Submitted by S. Patterson on Thu, 12/18/2025 - 12:58pm

iRobot, the company best known for its Roomba robotic vacuum cleaners, recently filed for Chapter 11 bankruptcy protection as part of a court-supervised restructuring plan after decades as a public company. The filing comes amidst mounting financial pressures from heavy competition, rising costs, significant debt, and a failed acquisition deal that left the company without a crucial lifeline. Under the restructuring plan, iRobot will be taken private and acquired by its primary contract manufacturer, Picea Robotics, which will assume full ownership and help stabilize operations moving forward.
One of the main factors driving iRobot into bankruptcy was intense competition. Once a pioneer in home robotics, iRobot has seen its market share erode as lower priced rivals from China, such as Ecovacs and Roborock, gained ground by offering similar or better products at cheaper prices. To defend its position, iRobot had to cut prices and invest heavily in research and product upgrades, which squeezed its profit margins and reduced overall profitability.

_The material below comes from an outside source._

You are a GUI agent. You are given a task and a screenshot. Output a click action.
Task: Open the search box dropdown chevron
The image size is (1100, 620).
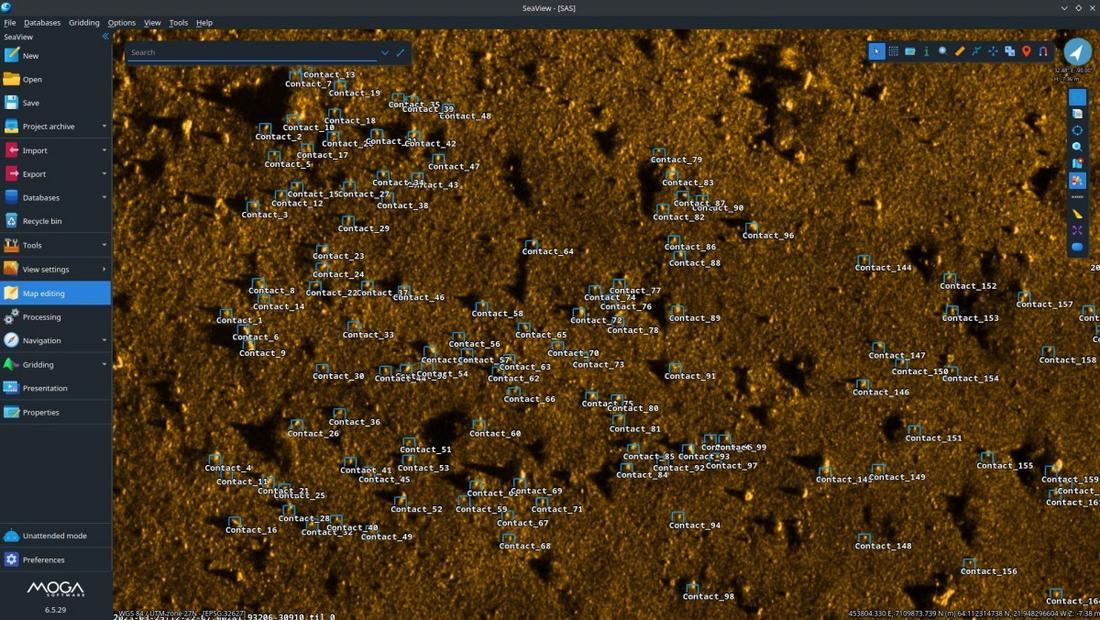384,53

External economic pressures worsened the company’s situation. New U.S. tariffs including a high levy on imports manufactured in Vietnam where many Roombas are built added tens of millions in extra costs, making it harder to compete on price and plan for future growth. In 2025 alone, revenue in the United States dropped by 33%, leaving the company with dwindling cash reserves and no additional sources of capital to fund its operations. These cost increases, combined with uncertainty around long term tariff policy, undermined confidence and planning across the business.
Another significant blow was the collapse of a potential acquisition by Amazon. In 2022 and 2023, Amazon pursued a roughly $1.4–$1.7 billion deal to buy iRobot, which many saw as a way to secure investment and integrate the Roomba brand into a larger smart-home ecosystem. However, regulators in the European Union and the U.S. blocked or delayed the deal, and it was ultimately abandoned in early 2024. Without that support and after taking on a large loan while waiting for the merger, iRobot found itself with a hefty debt burden that it struggled to manage when the acquisition fell through.
iRobot’s bankruptcy reflects a combination of competitive pressures, rising costs, and financial strain that undermined its ability to remain profitable and financially stable in a rapidly evolving market. While the company’s iconic Roomba products will continue to be supported and developed under new ownership, the bankruptcy marks the end of iRobot’s time as an independent public company and highlights the challenges legacy tech brands face in staying ahead of global competition and economic headwinds.